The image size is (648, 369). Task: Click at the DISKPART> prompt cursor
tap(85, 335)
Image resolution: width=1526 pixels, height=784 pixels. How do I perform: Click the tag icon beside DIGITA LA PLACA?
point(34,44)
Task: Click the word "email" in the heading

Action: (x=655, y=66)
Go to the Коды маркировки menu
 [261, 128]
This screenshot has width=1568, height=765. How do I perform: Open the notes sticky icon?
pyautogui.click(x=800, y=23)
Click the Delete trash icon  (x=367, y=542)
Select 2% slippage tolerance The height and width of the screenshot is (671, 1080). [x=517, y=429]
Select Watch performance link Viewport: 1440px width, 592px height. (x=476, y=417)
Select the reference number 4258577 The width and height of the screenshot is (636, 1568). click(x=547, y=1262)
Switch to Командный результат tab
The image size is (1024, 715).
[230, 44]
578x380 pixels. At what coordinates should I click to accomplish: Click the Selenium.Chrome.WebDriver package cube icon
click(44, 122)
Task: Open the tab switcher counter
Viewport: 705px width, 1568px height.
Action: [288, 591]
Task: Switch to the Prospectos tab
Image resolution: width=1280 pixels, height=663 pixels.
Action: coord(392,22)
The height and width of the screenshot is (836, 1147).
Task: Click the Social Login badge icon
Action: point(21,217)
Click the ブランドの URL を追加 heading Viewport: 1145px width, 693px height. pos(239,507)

......

▶ _EXERCISE OBJECTIVE_
Print all of these entries again with every line unchanged.

▶ _PROBLEM SOLUTION_
The image size is (648, 369). Task: Click at the DISKPART> prompt cursor
tap(85, 335)
Image resolution: width=1526 pixels, height=784 pixels. How do I perform: Click the tag icon beside DIGITA LA PLACA?
point(34,44)
Task: Click the word "email" in the heading

Action: (x=655, y=66)
Go to the Коды маркировки menu
 [261, 128]
This screenshot has width=1568, height=765. How do I perform: Open the notes sticky icon?
pyautogui.click(x=800, y=23)
Click the Delete trash icon  (x=367, y=542)
Select 2% slippage tolerance The height and width of the screenshot is (671, 1080). [x=517, y=429]
Select Watch performance link Viewport: 1440px width, 592px height. (x=476, y=417)
Select the reference number 4258577 The width and height of the screenshot is (636, 1568). click(x=547, y=1262)
Switch to Командный результат tab
The image size is (1024, 715).
[230, 44]
578x380 pixels. At what coordinates should I click to accomplish: Click the Selenium.Chrome.WebDriver package cube icon
click(44, 122)
Task: Open the tab switcher counter
Viewport: 705px width, 1568px height.
Action: [288, 591]
Task: Switch to the Prospectos tab
Image resolution: width=1280 pixels, height=663 pixels.
Action: coord(392,22)
The height and width of the screenshot is (836, 1147).
Task: Click the Social Login badge icon
Action: point(21,217)
Click the ブランドの URL を追加 heading Viewport: 1145px width, 693px height. pos(239,507)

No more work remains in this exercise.